S&P 500 e-minis were down 137.5 points, or 2.49%, and Dow E-minis fell 1,069 points, or 2.62%.

The CBOE Volatility index, known as Wall Street's fear gauge, hit its highest level since August 2024 at 38.49 points.

"We're beginning to see the inevitable retaliation from the global trade partners of the United States. The risk is that this tips a recession scare into a full-blown recession," said Ben Laidler, head of equity strategy at Bradesco BBI.

Companies with exposure to China fell across the board, with mega-caps such as Apple ( AAPL ) falling 4.7%. Nvidia ( NVDA ) lost 3.4% and Amazon.com lost 6%.

The benchmark S&P 500 dropped 4.8% on Thursday, its largest one-day percentage decline since June 2020, after Trump imposed a 10% tariff on most imports into the United States and much higher levies on dozens of other countries.

The tech-heavy Nasdaq closed down 6% in the prior session, its biggest one-day drop since the height of the pandemic-fueled selloff in March 2020.

U.S. bank stocks dropped further on Friday, with the sector under pressure globally as investors anticipated more interest rate cuts from central banks and a hit to economic growth from tariffs.

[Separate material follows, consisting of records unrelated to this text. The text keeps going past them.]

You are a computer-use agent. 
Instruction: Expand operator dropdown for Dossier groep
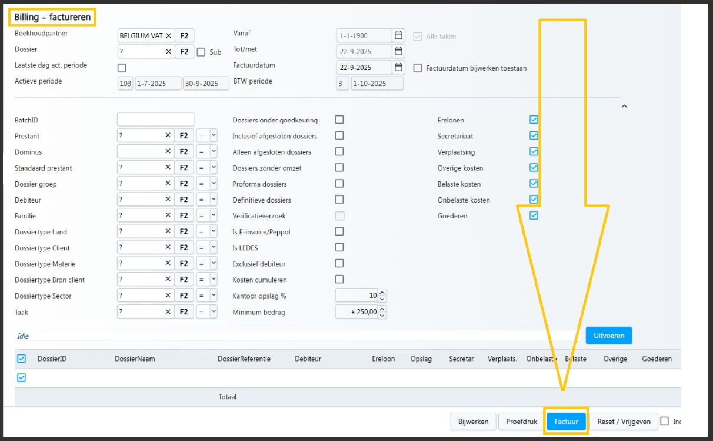(214, 184)
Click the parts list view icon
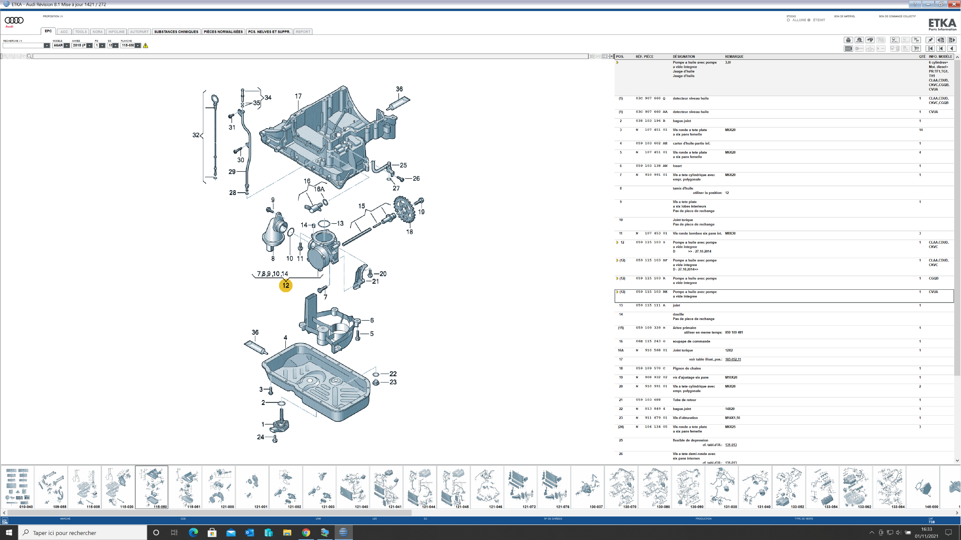Viewport: 961px width, 540px height. [848, 48]
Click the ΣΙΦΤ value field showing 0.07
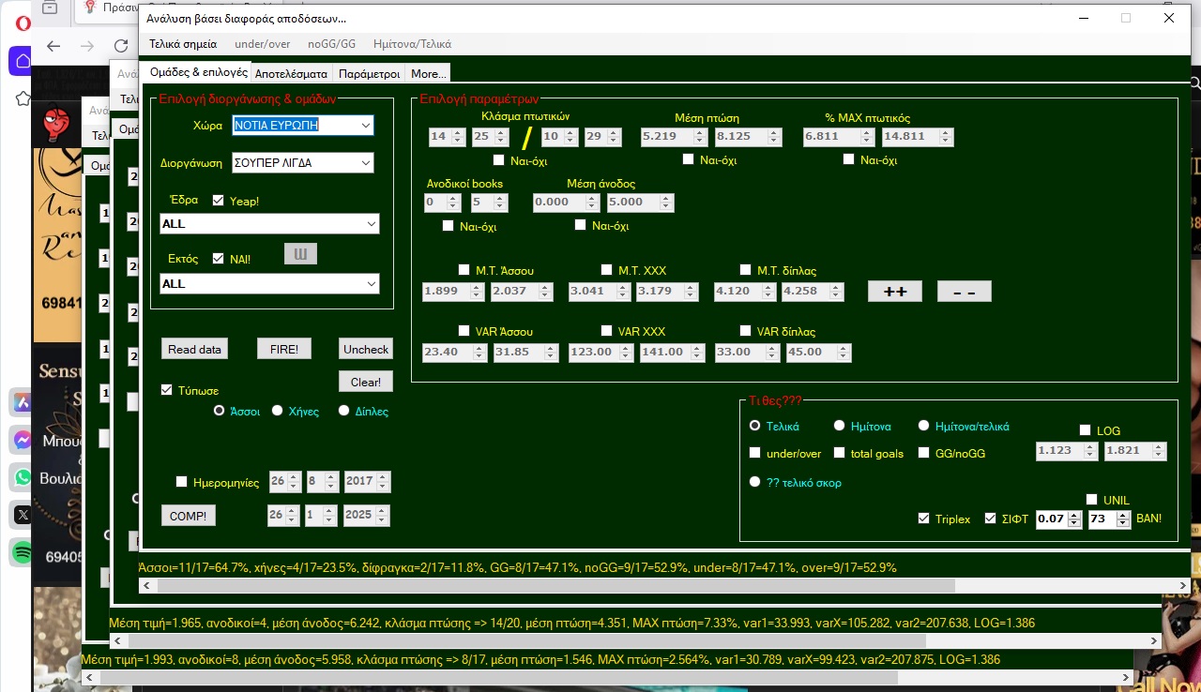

Bank of America ( BAC ), JPMorgan Chase ( JPM ) and Citigroup ( C/PN ) all fell around 5% each. The yield on the benchmark 10-year Treasury notes was down to a six-month low of 3.936%.

A Labor Department report showed the U.S. economy added far more jobs than expected in March but Trump's sweeping import tariffs could test the labor market's resilience in the months ahead amid sagging business confidence.

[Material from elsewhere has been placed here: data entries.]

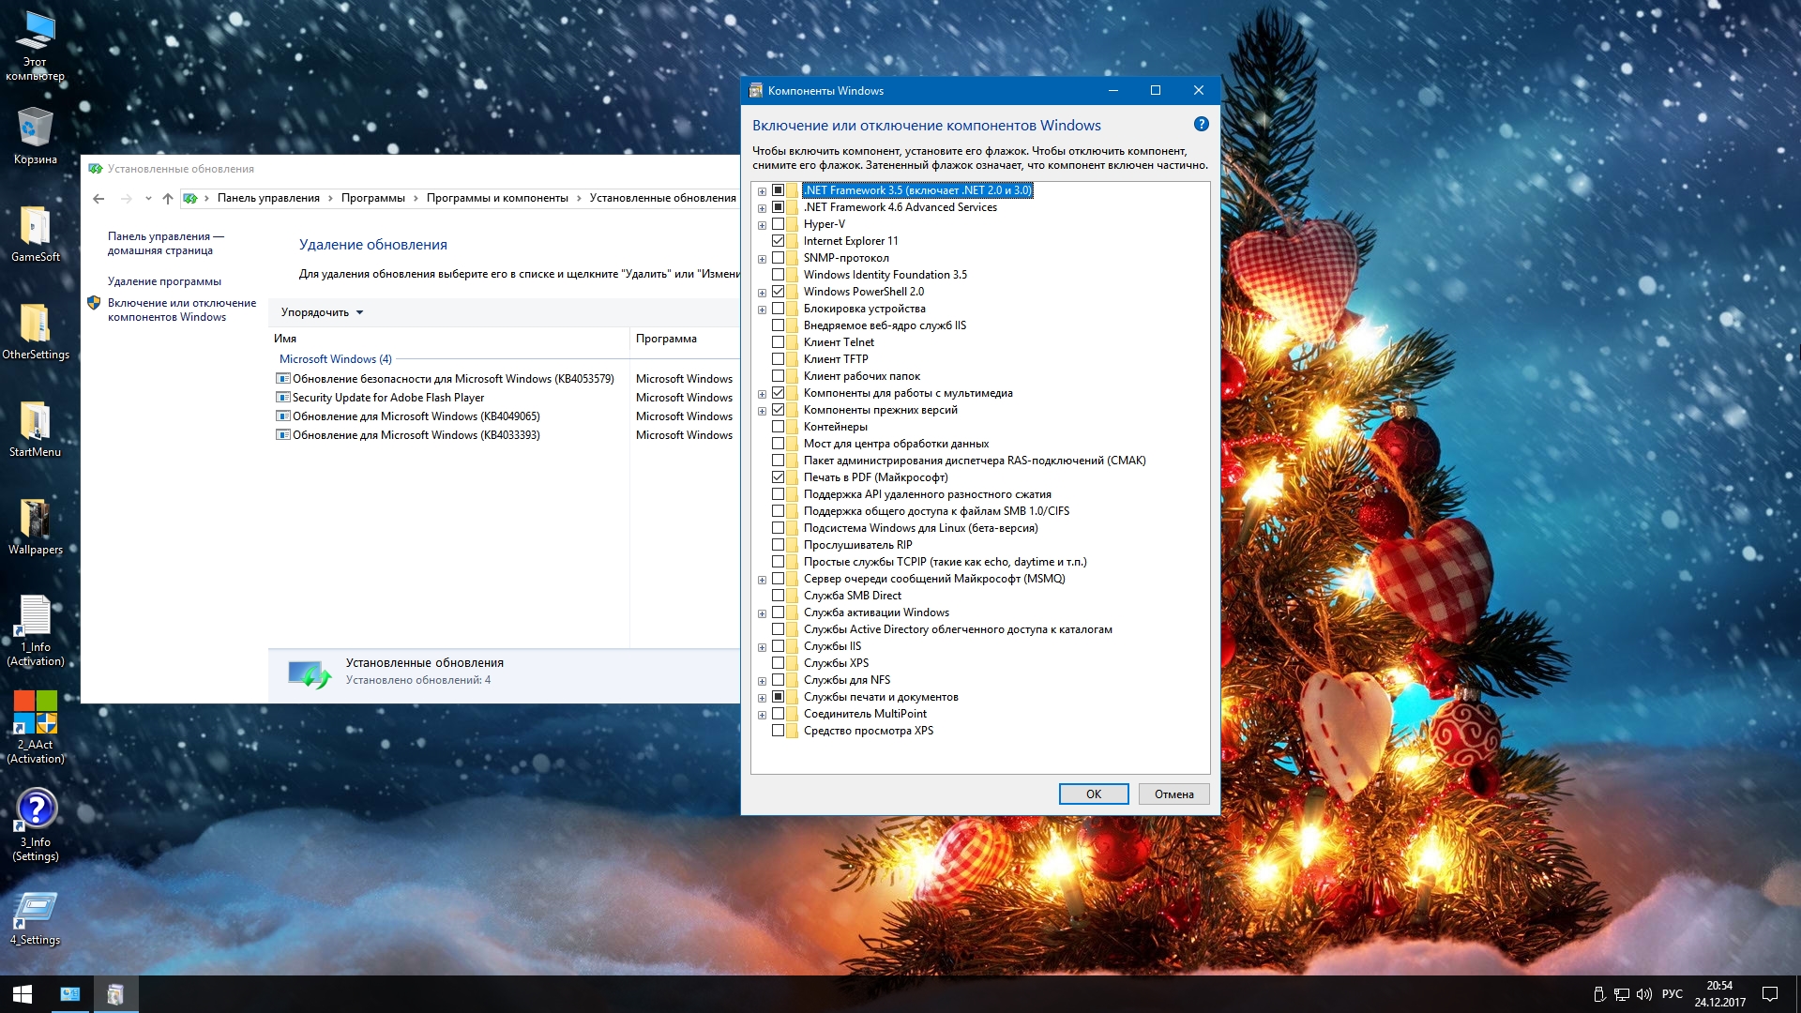Enable the Клиент Telnet checkbox

pyautogui.click(x=778, y=342)
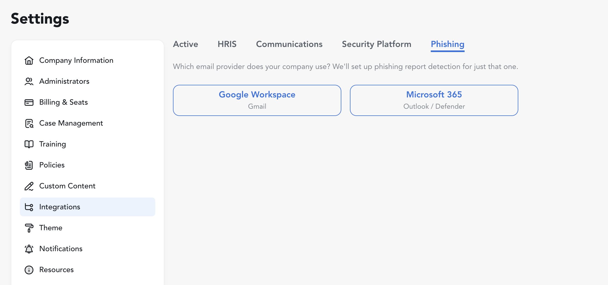Click the Policies document icon
This screenshot has width=608, height=285.
[x=29, y=165]

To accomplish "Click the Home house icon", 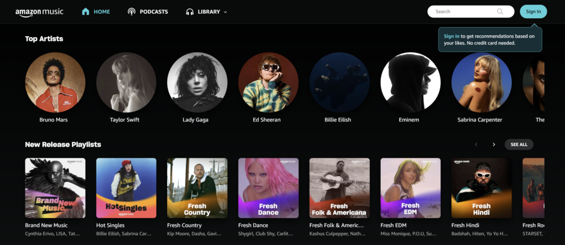I will 86,12.
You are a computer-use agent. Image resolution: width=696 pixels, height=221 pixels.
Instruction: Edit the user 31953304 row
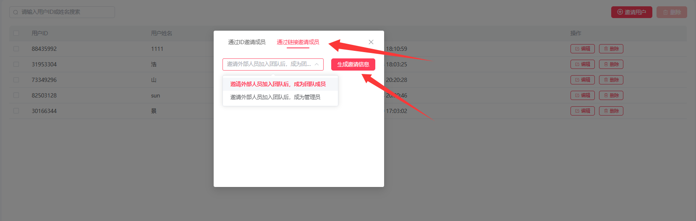tap(582, 64)
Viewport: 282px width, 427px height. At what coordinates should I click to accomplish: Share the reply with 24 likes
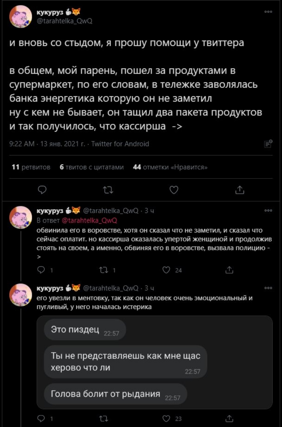click(x=229, y=270)
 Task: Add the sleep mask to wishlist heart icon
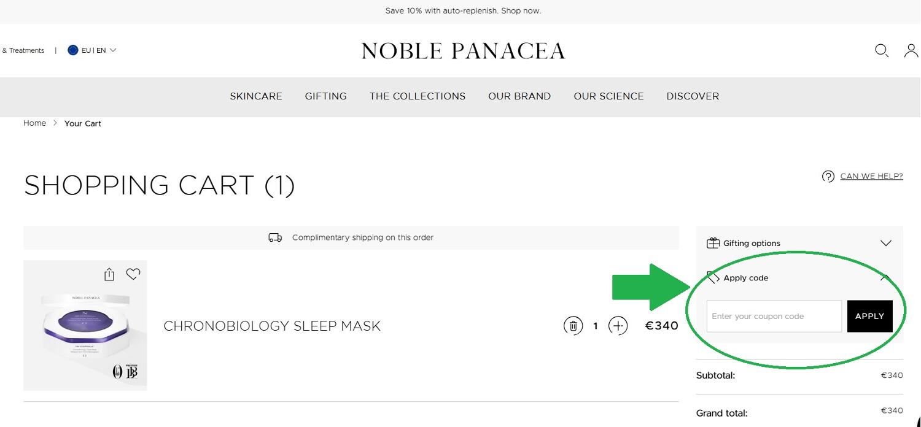click(x=133, y=274)
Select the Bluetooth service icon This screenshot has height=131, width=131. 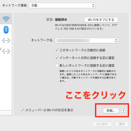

Nonfarm payrolls increased by 228,000 jobs last month after a downwardly revised 117,000 rise in February. Economists had forecast payrolls advancing by 135,000 jobs.

Focus will also be on Fed Chair Jerome Powell's speech at 11:25 a.m. ET for clues on the path of interest rates.

Traders continued to anticipate a more accommodative policy from the U.S. central bank, with money market futures pricing in cumulative rate cuts of 110 basis points by the end of this year, compared with about 75 bps a week earlier.

"Looking at cross-asset reactions, the market is actually pricing in the real risk of a recession here," Laidler said.